>> START DATA SHOWN

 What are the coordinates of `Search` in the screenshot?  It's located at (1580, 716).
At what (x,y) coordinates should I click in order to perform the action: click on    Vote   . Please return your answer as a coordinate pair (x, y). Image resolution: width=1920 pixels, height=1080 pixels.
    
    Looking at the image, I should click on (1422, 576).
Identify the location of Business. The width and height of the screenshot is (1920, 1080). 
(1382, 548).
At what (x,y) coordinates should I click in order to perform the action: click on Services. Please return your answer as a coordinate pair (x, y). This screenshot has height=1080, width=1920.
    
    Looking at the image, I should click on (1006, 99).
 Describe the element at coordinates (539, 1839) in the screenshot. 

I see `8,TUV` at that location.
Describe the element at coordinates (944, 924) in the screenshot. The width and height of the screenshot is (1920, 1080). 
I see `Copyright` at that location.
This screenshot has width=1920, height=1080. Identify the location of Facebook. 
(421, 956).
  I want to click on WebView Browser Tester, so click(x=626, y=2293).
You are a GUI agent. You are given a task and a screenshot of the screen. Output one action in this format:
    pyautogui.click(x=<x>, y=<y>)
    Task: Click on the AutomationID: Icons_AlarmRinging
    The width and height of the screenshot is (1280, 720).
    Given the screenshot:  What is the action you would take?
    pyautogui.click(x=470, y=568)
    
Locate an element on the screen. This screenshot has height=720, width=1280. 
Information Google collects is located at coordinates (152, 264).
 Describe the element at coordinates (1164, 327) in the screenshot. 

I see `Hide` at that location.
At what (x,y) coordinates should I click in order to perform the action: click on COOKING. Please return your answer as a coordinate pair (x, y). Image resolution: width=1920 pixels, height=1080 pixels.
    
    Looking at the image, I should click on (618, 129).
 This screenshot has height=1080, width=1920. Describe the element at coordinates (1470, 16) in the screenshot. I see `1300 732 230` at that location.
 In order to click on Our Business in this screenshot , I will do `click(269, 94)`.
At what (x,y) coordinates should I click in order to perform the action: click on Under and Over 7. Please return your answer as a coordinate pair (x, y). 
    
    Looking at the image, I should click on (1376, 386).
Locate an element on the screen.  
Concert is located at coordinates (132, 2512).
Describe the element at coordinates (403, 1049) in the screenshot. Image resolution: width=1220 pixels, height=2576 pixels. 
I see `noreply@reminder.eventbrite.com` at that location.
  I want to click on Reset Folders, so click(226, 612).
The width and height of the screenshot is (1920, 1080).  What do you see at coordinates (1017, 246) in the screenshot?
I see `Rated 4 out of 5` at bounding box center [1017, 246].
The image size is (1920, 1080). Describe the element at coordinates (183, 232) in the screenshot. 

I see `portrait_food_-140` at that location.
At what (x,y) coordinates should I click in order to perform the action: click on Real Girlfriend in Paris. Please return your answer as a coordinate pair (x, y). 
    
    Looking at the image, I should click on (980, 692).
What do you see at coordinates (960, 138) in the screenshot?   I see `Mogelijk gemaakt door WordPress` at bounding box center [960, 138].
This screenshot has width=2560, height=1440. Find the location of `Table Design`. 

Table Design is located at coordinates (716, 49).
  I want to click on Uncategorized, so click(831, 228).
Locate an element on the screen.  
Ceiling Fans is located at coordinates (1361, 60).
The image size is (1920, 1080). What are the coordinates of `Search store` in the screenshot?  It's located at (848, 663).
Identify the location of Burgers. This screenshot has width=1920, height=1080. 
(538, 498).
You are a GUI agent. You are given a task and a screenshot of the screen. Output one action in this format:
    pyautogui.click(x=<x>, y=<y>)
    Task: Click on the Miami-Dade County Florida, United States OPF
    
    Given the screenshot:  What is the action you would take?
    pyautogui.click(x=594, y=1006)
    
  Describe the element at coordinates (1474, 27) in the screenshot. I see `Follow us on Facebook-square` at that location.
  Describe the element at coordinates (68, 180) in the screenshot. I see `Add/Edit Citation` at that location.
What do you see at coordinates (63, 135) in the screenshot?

>> END DATA SHOWN

[EXERCISE BRIEF]
Return all the records above, repeating every line exactly as it appears.

[REPLY]
 What are the coordinates of `Search` in the screenshot?  It's located at (1580, 716).
At what (x,y) coordinates should I click in order to perform the action: click on    Vote   . Please return your answer as a coordinate pair (x, y). Image resolution: width=1920 pixels, height=1080 pixels.
    
    Looking at the image, I should click on (1422, 576).
Identify the location of Business. The width and height of the screenshot is (1920, 1080). 
(1382, 548).
At what (x,y) coordinates should I click in order to perform the action: click on Services. Please return your answer as a coordinate pair (x, y). This screenshot has height=1080, width=1920.
    
    Looking at the image, I should click on (1006, 99).
 Describe the element at coordinates (539, 1839) in the screenshot. 

I see `8,TUV` at that location.
Describe the element at coordinates (944, 924) in the screenshot. The width and height of the screenshot is (1920, 1080). 
I see `Copyright` at that location.
This screenshot has width=1920, height=1080. Identify the location of Facebook. 
(421, 956).
  I want to click on WebView Browser Tester, so click(x=626, y=2293).
You are a GUI agent. You are given a task and a screenshot of the screen. Output one action in this format:
    pyautogui.click(x=<x>, y=<y>)
    Task: Click on the AutomationID: Icons_AlarmRinging
    The width and height of the screenshot is (1280, 720).
    Given the screenshot:  What is the action you would take?
    pyautogui.click(x=470, y=568)
    
Locate an element on the screen. This screenshot has height=720, width=1280. 
Information Google collects is located at coordinates (152, 264).
 Describe the element at coordinates (1164, 327) in the screenshot. 

I see `Hide` at that location.
At what (x,y) coordinates should I click in order to perform the action: click on COOKING. Please return your answer as a coordinate pair (x, y). Image resolution: width=1920 pixels, height=1080 pixels.
    
    Looking at the image, I should click on (618, 129).
 This screenshot has height=1080, width=1920. Describe the element at coordinates (1470, 16) in the screenshot. I see `1300 732 230` at that location.
 In order to click on Our Business in this screenshot , I will do `click(269, 94)`.
At what (x,y) coordinates should I click in order to perform the action: click on Under and Over 7. Please return your answer as a coordinate pair (x, y). 
    
    Looking at the image, I should click on (1376, 386).
Locate an element on the screen.  
Concert is located at coordinates (132, 2512).
Describe the element at coordinates (403, 1049) in the screenshot. Image resolution: width=1220 pixels, height=2576 pixels. 
I see `noreply@reminder.eventbrite.com` at that location.
  I want to click on Reset Folders, so click(226, 612).
The width and height of the screenshot is (1920, 1080).  What do you see at coordinates (1017, 246) in the screenshot?
I see `Rated 4 out of 5` at bounding box center [1017, 246].
The image size is (1920, 1080). Describe the element at coordinates (183, 232) in the screenshot. 

I see `portrait_food_-140` at that location.
At what (x,y) coordinates should I click in order to perform the action: click on Real Girlfriend in Paris. Please return your answer as a coordinate pair (x, y). 
    
    Looking at the image, I should click on (980, 692).
What do you see at coordinates (960, 138) in the screenshot?   I see `Mogelijk gemaakt door WordPress` at bounding box center [960, 138].
This screenshot has width=2560, height=1440. Find the location of `Table Design`. 

Table Design is located at coordinates (716, 49).
  I want to click on Uncategorized, so click(831, 228).
Locate an element on the screen.  
Ceiling Fans is located at coordinates (1361, 60).
The image size is (1920, 1080). What are the coordinates of `Search store` in the screenshot?  It's located at (848, 663).
Identify the location of Burgers. This screenshot has width=1920, height=1080. 
(538, 498).
You are a GUI agent. You are given a task and a screenshot of the screen. Output one action in this format:
    pyautogui.click(x=<x>, y=<y>)
    Task: Click on the Miami-Dade County Florida, United States OPF
    
    Given the screenshot:  What is the action you would take?
    pyautogui.click(x=594, y=1006)
    
  Describe the element at coordinates (1474, 27) in the screenshot. I see `Follow us on Facebook-square` at that location.
  Describe the element at coordinates (68, 180) in the screenshot. I see `Add/Edit Citation` at that location.
What do you see at coordinates (63, 135) in the screenshot?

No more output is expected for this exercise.